At Manhattan College, we highly value and encourage undergraduate research in the humanities and social sciences.

By doing a research project, you will gain a deeper appreciation for the discipline, clarify career goals, and establish relationships with faculty members. The experience builds both hard and soft skills that are easily transferrable — in graduate school and the job market.

As a student in the School of Liberal Arts, you will be encouraged to participate in research projects in collaboration with your professors, including writing papers and presenting at conferences.
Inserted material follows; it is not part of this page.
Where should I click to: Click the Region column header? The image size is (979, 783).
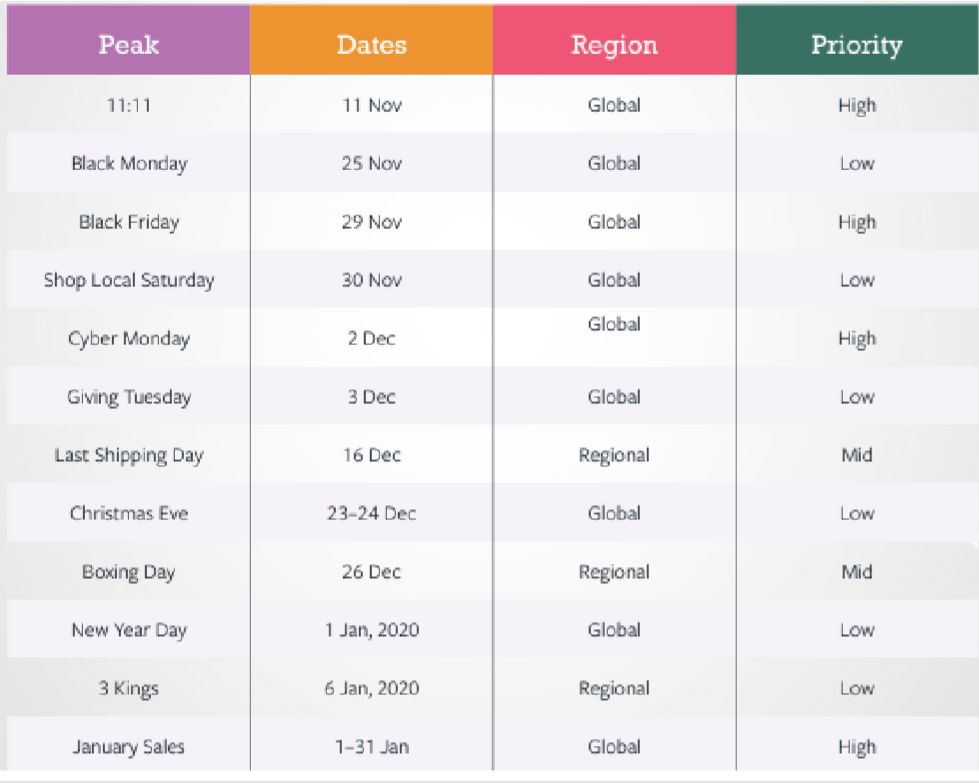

The experience will push your skills to the next level and give you extra insight into a field or topic you are passionate about.

Available research programs:

  • Branigan Scholars Fund - a program that supports creative or traditional research projects or student participation in a conference or internship experience.
  • Jasper Summer Research Scholars - a program that funds three liberal arts research or creative projects each summer.
  • Summer Fellows Program- a summer program that supports big dreams by helping students connect their academics with experiential opportunities to enhance their competitiveness for fellowships and graduate school.

Past research topics include:

  • Second-Generation Immigrant Assimilation Patterns in Washington Heights, N.Y.
  • Catholicism, Nazism, and Europe’s Jews: The Prelude to the Holocaust
  • “At the Last Party”: Social Gathering, Domestic Spatiality, and the Public and Private Spheres in Virginia Woolf
  • Can Being Excluded Cause Unconscious Mimicry?
  • From Labor Zionism to Neoliberalism: Inequality and Nationalism in Israel
  • Who Do We Pretend to be Online?: A study of Personality Portrayal on Facebook
  • Portrayals of Women in Advertising 1950-1959

Our students also have the opportunity to do advanced-level independent study with a faculty member in an area not ordinarily covered by coursework. Class sizes are kept small to give students the ability to build close relationships with their professors.